Tout cela pourrait n'être qu'institutionnel. Mais aujourd'hui les promoteurs de l'Union pour la Méditerranée (UPM) veulent mettre en avant de premières réalisations concrètes notamment dans le cadre du plan solaire et la mobilisation de financements privés à côté de financements nationaux et multilatéraux. Le Japon même aurait pris des engagements et plus de 230 projets, dans l'éducation, le solaire, les autoroutes de la mer, l'enseignement ou encore la protection civile ont été examinés. L'idée des promoteurs est de parvenir à une sorte de « géométrie variable » entre les différents pays pour le financement des projets afin qu'aucun ne puisse bloquer à lui seul l'ensemble comme ce fut le cas avec la règle de l'unanimité dans l'Union européenne dans certains domaines. Et que les financements publics aient un effet de levier. Politiquement, seule la Libye boude encore le projet. Certes ! Il faut reconnaître une incontestable, et discrète, avancée.
Mais est-ce à dire que l'UPM pourrait jouer le rôle de ce que fut en son temps la Communauté européenne du charbon et de l'acier (Ceca) qui avait permis de mettre les bases de ce qui est devenu l'Union européenne ?
On en est évidemment très loin. Les rives nord et sud de la Méditerranée restent toujours éloignées, et il ne s'agit pas de géographie par la mer, mais par les niveaux disparates de développement entre les deux rives. La suspicion existe toujours. Les relations entre la France et l'Algérie sont très loin d'être apaisées. Le Maghreb, ni le « petit » (Algérie, Maroc, Tunisie) ni, a fortiori, le grand (avec la Mauritanie, toute la Libye), n'existe en tant qu'entité économique. Même la question de Chypre n'est pas résolue.
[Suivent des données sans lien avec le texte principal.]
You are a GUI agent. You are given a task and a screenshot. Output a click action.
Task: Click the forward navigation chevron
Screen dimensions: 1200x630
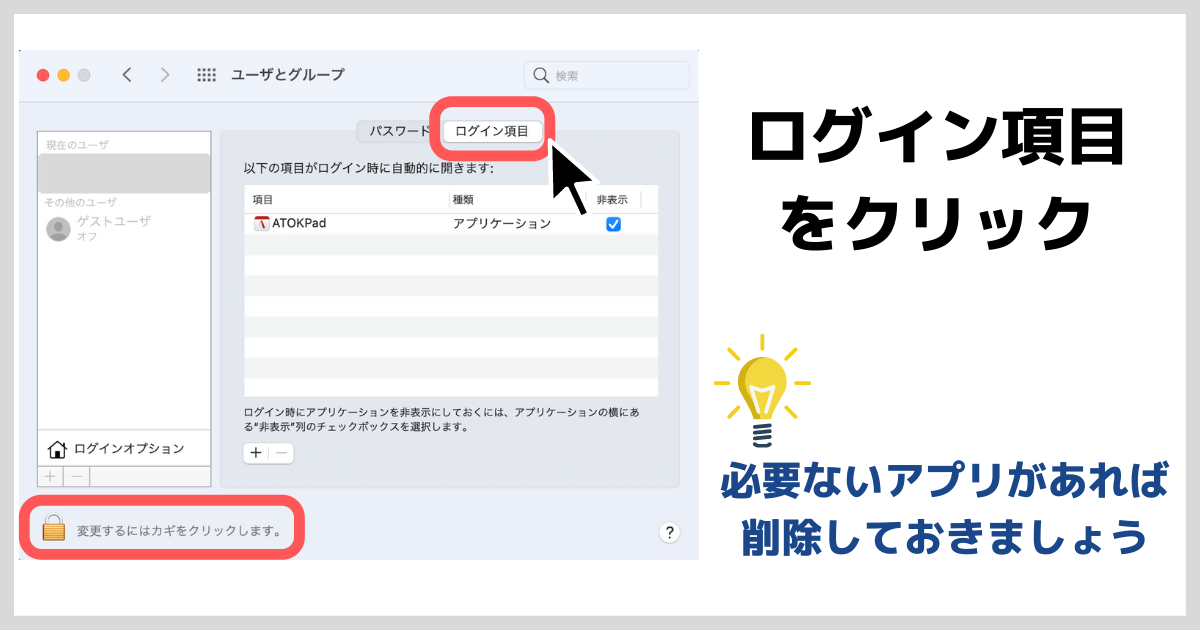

De plus, contrairement à ce qui s'est passé dans les années 1950 en Europe entre Français, Allemands et Italiens, les Israéliens et les Palestiniens n'ont pas encore pris le chemin de la paix. Ce qui rend très difficile la réalisation au Proche-Orient de ce projet. Aujourd'hui, la Turquie, dont l'entrée dans l'Union européenne est de plus en plus lointaine si ce n'est définitivement ajournée, se tourne vers son autre espace, vers l'est, vers l'Iran notamment. Ce qui risque encore plus de compliquer les choses. Et il n'est pas encore certain que l'Allemagne, après avoir torpillé le projet initial du président Sarkozy d'Union méditerranéenne qui visait avant tout à sortir du « paternalisme » dans les relations nord-sud du bassin, soit totalement convaincue de cette nouvelle institution alors que l'heure est au resserrement des politiques budgétaires dans toute l'Europe. La Commission européenne n'a, elle, accepté d'y participer qu'à reculons. Ce qui a obligé à élargir le projet aux 27 pays européens y compris au nord. De plus, en France même les jalousies entre diplomates et conseillers à l'Elysée n'ont pas toujours facilité la tâche du lancement du projet. La finalité de l'entreprise, celle d'un jour parvenir à assurer la paix, la stabilité et la prospérité, entre tous les voisins de la rive sud, n'est en tout cas pas pour demain.
Mais là où les promoteurs de l'UPM ont raison, c'est qu'il faudra bien, non pas quelques mois, mais dix ou vingt ans, pour voir si les projets encouragés par cette institution ont bien été réalisés. C'est à cette aune-là que l'on pourra juger, la réussite ou l'échec, et non pas seulement à la capacité de construire une nouvelle institution et à réunir des sommets. Le rêve méditerranéen attend, lui, depuis si longtemps.